───── Source material ─────
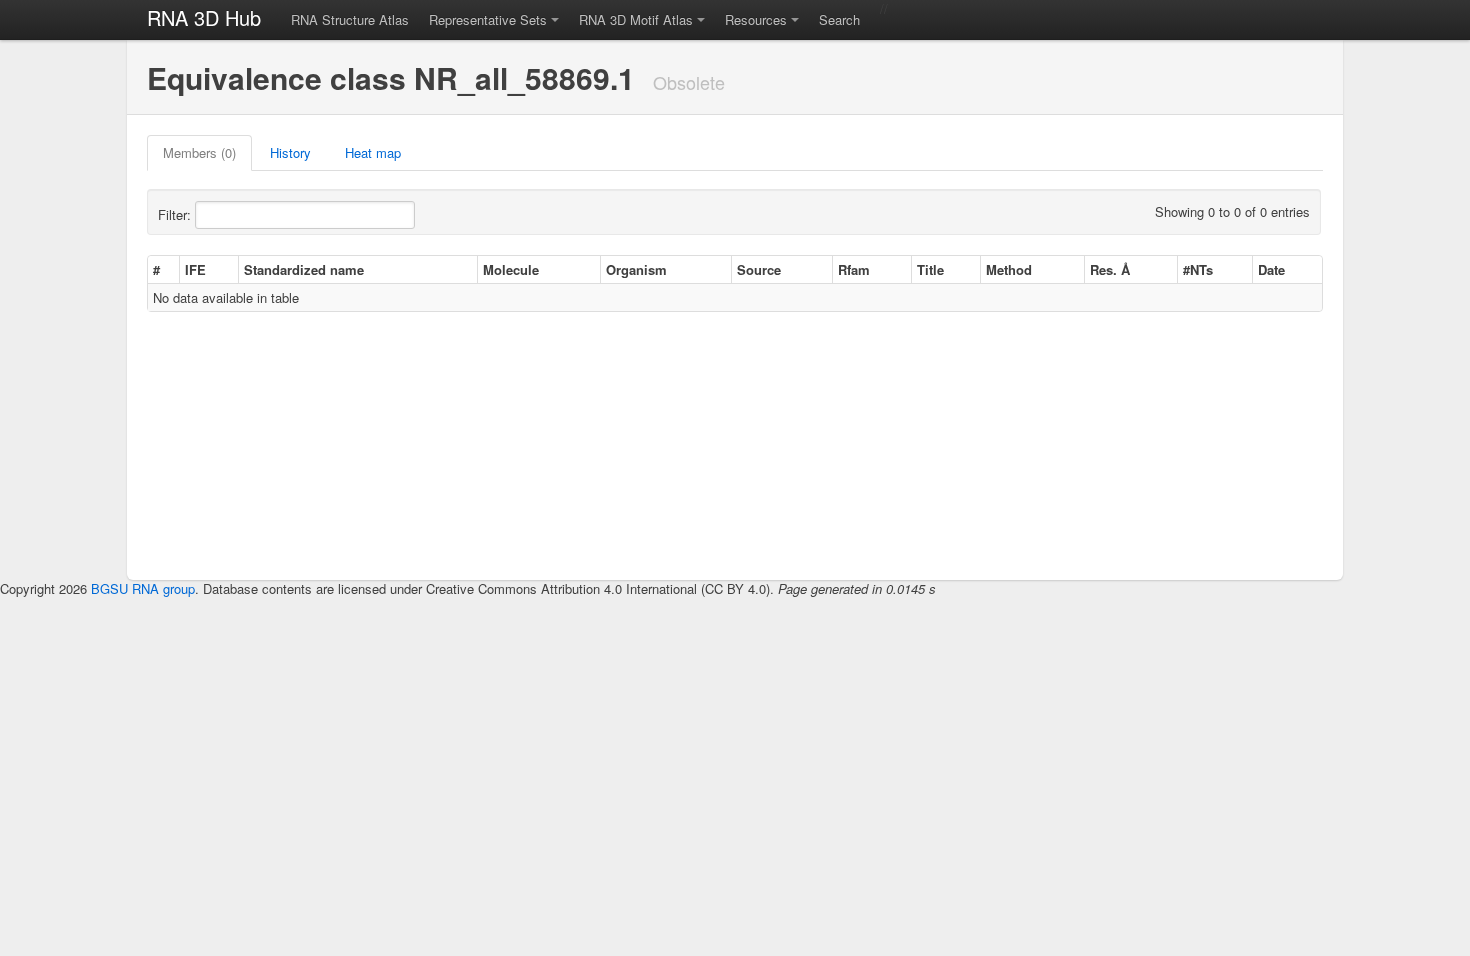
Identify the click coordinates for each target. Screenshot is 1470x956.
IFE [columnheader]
─────
───── Source material ─────
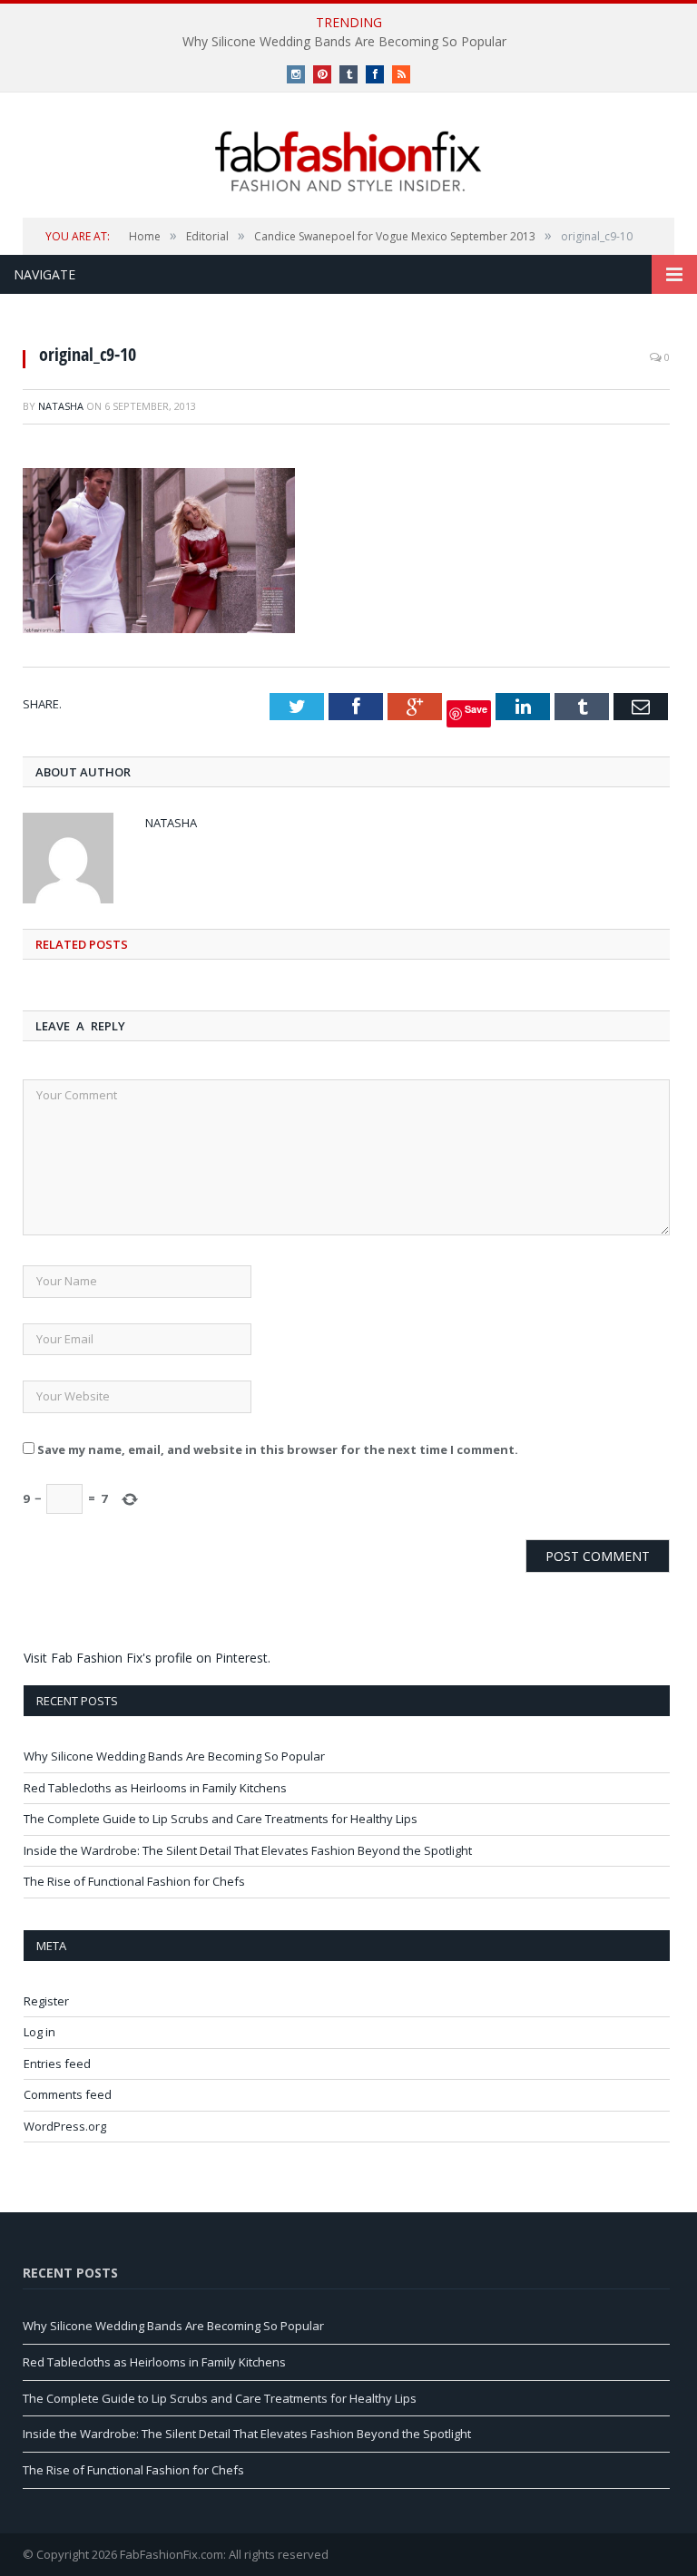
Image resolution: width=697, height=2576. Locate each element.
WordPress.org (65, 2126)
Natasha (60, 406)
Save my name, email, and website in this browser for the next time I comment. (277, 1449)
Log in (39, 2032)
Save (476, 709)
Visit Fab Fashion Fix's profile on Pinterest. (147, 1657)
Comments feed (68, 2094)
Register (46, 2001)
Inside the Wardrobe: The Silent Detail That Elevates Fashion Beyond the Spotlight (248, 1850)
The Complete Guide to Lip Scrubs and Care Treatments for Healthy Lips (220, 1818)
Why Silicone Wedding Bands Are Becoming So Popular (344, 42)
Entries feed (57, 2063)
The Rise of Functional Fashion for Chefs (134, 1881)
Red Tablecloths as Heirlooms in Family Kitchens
─────
Work instructions: If a line above holds the string "each", return it as it stands.

Reply to the exercise:
Identify the click coordinates for each target. Screenshot is 1470x956.
Image resolution: width=697, height=2576. Locate each element.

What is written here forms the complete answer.